TASK BRIEF → Can you transcribe every line of the material below, character for character, with nothing changed?

Item position entries

- - -

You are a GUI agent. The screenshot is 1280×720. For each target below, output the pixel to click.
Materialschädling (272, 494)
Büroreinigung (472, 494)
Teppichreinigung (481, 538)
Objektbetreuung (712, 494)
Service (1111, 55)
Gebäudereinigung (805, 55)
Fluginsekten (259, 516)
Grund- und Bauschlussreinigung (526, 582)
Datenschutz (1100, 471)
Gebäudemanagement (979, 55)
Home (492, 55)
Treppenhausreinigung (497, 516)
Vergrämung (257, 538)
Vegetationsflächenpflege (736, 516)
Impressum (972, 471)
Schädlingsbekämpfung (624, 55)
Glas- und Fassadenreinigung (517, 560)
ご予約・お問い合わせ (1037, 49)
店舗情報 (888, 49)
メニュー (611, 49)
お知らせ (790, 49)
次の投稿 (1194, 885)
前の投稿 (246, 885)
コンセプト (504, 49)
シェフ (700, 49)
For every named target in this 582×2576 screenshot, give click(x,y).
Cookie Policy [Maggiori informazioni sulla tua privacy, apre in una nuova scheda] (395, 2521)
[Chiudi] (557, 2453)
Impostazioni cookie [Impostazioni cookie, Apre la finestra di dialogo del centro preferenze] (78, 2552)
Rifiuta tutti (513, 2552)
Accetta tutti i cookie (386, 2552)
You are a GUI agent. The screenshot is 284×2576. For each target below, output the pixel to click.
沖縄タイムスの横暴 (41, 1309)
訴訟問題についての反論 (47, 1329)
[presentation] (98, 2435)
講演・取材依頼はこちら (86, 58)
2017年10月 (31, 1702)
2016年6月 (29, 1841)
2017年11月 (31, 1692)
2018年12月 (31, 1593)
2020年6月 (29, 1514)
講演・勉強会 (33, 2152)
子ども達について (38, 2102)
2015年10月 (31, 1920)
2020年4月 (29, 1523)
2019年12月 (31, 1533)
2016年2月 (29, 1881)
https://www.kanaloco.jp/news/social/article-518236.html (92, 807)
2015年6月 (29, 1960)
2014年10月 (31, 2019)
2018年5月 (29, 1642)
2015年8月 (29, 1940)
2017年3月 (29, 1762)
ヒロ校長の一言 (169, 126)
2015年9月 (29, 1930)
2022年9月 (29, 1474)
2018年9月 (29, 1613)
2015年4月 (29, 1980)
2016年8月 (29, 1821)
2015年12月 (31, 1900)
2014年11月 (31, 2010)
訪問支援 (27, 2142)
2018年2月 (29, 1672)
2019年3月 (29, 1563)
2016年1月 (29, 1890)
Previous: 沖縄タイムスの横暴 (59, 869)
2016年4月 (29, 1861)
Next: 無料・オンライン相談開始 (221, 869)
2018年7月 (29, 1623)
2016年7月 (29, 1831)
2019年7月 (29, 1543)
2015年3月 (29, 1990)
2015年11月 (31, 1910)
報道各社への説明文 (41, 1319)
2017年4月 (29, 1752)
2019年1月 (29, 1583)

- - -

EXPECTED OUTPUT →
You are a GUI agent. The screenshot is 1280×720. For each target below, output the pixel to click.
Materialschädling (272, 494)
Büroreinigung (472, 494)
Teppichreinigung (481, 538)
Objektbetreuung (712, 494)
Service (1111, 55)
Gebäudereinigung (805, 55)
Fluginsekten (259, 516)
Grund- und Bauschlussreinigung (526, 582)
Datenschutz (1100, 471)
Gebäudemanagement (979, 55)
Home (492, 55)
Treppenhausreinigung (497, 516)
Vergrämung (257, 538)
Vegetationsflächenpflege (736, 516)
Impressum (972, 471)
Schädlingsbekämpfung (624, 55)
Glas- und Fassadenreinigung (517, 560)
ご予約・お問い合わせ (1037, 49)
店舗情報 (888, 49)
メニュー (611, 49)
お知らせ (790, 49)
次の投稿 (1194, 885)
前の投稿 (246, 885)
コンセプト (504, 49)
シェフ (700, 49)
For every named target in this 582×2576 screenshot, give click(x,y).
Cookie Policy [Maggiori informazioni sulla tua privacy, apre in una nuova scheda] (395, 2521)
[Chiudi] (557, 2453)
Impostazioni cookie [Impostazioni cookie, Apre la finestra di dialogo del centro preferenze] (78, 2552)
Rifiuta tutti (513, 2552)
Accetta tutti i cookie (386, 2552)
You are a GUI agent. The screenshot is 284×2576. For each target below, output the pixel to click.
沖縄タイムスの横暴 (41, 1309)
訴訟問題についての反論 (47, 1329)
[presentation] (98, 2435)
講演・取材依頼はこちら (86, 58)
2017年10月 (31, 1702)
2016年6月 (29, 1841)
2017年11月 (31, 1692)
2018年12月 (31, 1593)
2020年6月 (29, 1514)
講演・勉強会 (33, 2152)
子ども達について (38, 2102)
2015年10月 (31, 1920)
2020年4月 (29, 1523)
2019年12月 (31, 1533)
2016年2月 (29, 1881)
https://www.kanaloco.jp/news/social/article-518236.html (92, 807)
2015年6月 (29, 1960)
2014年10月 (31, 2019)
2018年5月 (29, 1642)
2015年8月 (29, 1940)
2017年3月 (29, 1762)
ヒロ校長の一言 (169, 126)
2015年9月 (29, 1930)
2022年9月 (29, 1474)
2018年9月 (29, 1613)
2015年4月 (29, 1980)
2016年8月 (29, 1821)
2015年12月 (31, 1900)
2014年11月 (31, 2010)
訪問支援 (27, 2142)
2018年2月 (29, 1672)
2019年3月 (29, 1563)
2016年1月 (29, 1890)
Previous: 沖縄タイムスの横暴 (59, 869)
2016年4月 (29, 1861)
Next: 無料・オンライン相談開始 (221, 869)
2018年7月 (29, 1623)
2016年7月 (29, 1831)
2019年7月 (29, 1543)
2015年3月 (29, 1990)
2015年11月 (31, 1910)
報道各社への説明文 (41, 1319)
2017年4月 (29, 1752)
2019年1月 (29, 1583)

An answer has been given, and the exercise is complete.